Making rulers happy

Making rulers happy

When I was young, I would get in trouble and try to get around the rules. But at some point I realized that most of the time you aren't getting in trouble because you are breaking the rules. You are getting in trouble because you are making the rule makers unhappy. Once I had that realization I was able to focus on relationships with the rule makers and figure out what they actually cared about. This allowed me to break the rules just as much but without getting in trouble.

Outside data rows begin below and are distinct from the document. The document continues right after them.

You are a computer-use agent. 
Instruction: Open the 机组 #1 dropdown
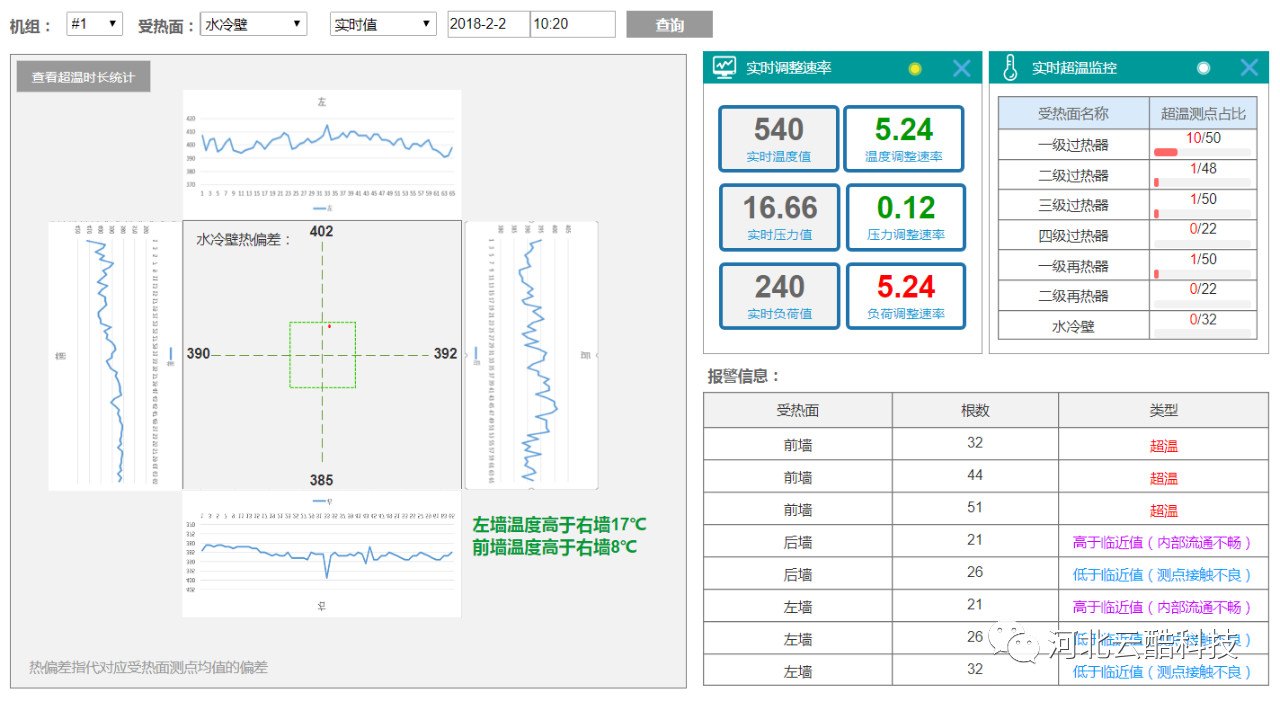tap(94, 24)
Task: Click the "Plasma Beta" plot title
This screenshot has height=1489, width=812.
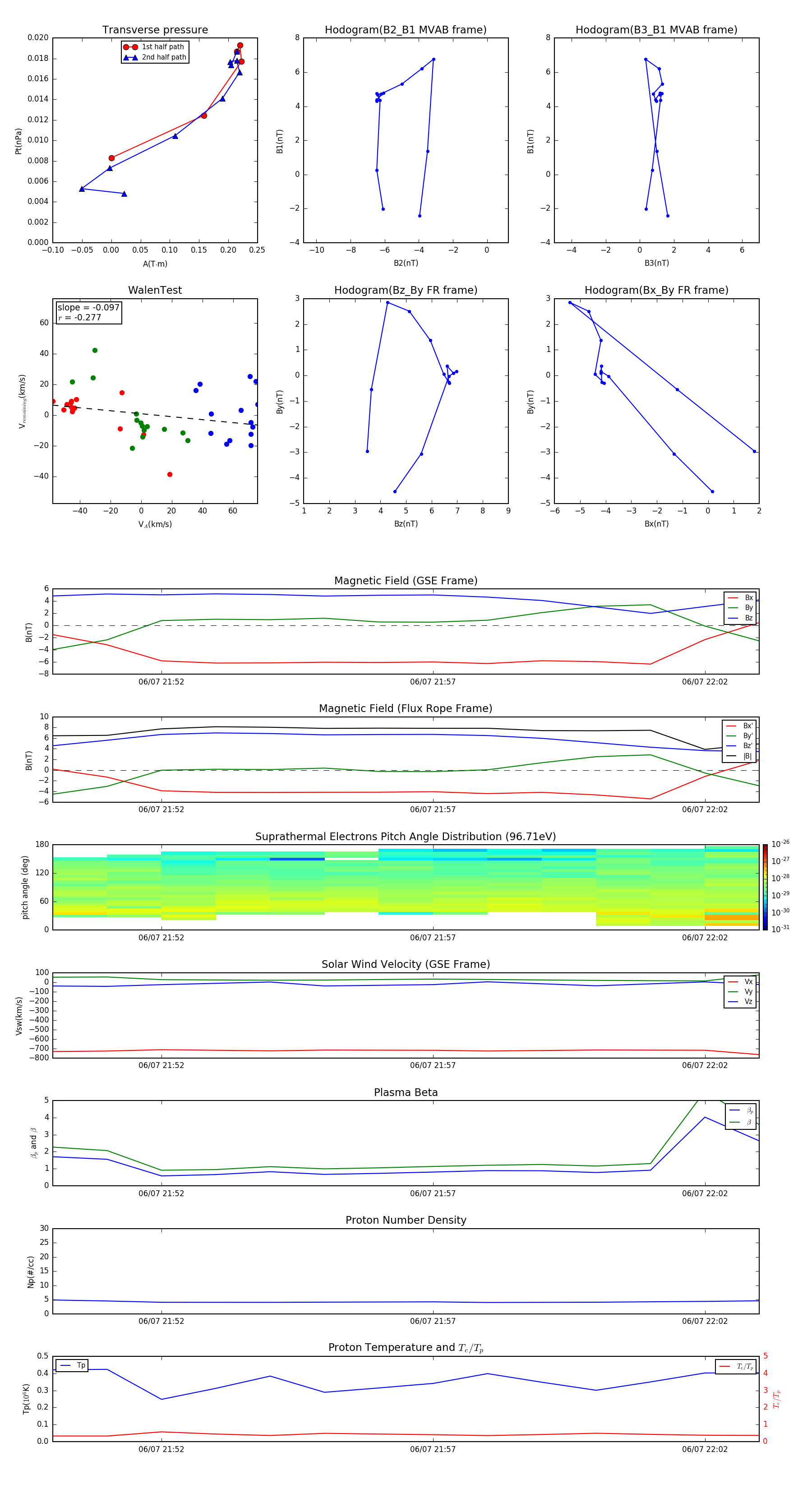Action: click(405, 1092)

From a comment on Hacker news, referenced in Ran Prieur’s 058.
This was very much my experience in school. I didn't have good relationships with the supervisors in my school, even though I had good grades and didn't do anything to really get in trouble. But I don't know, they just didn't like me, which is fair because their job doesn’t consist in liking me in the first place. On the other hand, other more troublesome kids were closer to the supervisors, and I guess they had to in order to survive in the school environment.
It's one of those games where you can see what it is all about, but the whole dynamic is so disgusting in the first place that you can't be bothered to do what is required to “win”.
The particular strategy above is a form of fawning, which might be one of the most widespread social strategies from what I can tell. In other contexts, it's called ass-kissing, people pleasing, bending backwards, or as I like to call it, making daddy/mommy happy. School isn't about learning, it's about making daddy/mommy happy. Work isn't about productivity, it's about making daddy/mommy (the manager, the boss) happy. On and on.
That's one way to play the social game. The downside is that you can't honestly look at yourself in the mirror afterwards and have self-respect, so there's that. As Louis Rossmann often says, Do what is easy to live with, not what's easy. It's easy in the moment to contort yourself into the highest-probability Authority-pleasing shape 9 but it's not easy to live with.


Footnotes

4 As intentional as large collectives can act in the world, which is to say not evenly distributed in their hierarchy, because the decisions probably only come from the top and not from the workers who actually have to implement them and actually perceive the impact on performance and the state of a bloated system.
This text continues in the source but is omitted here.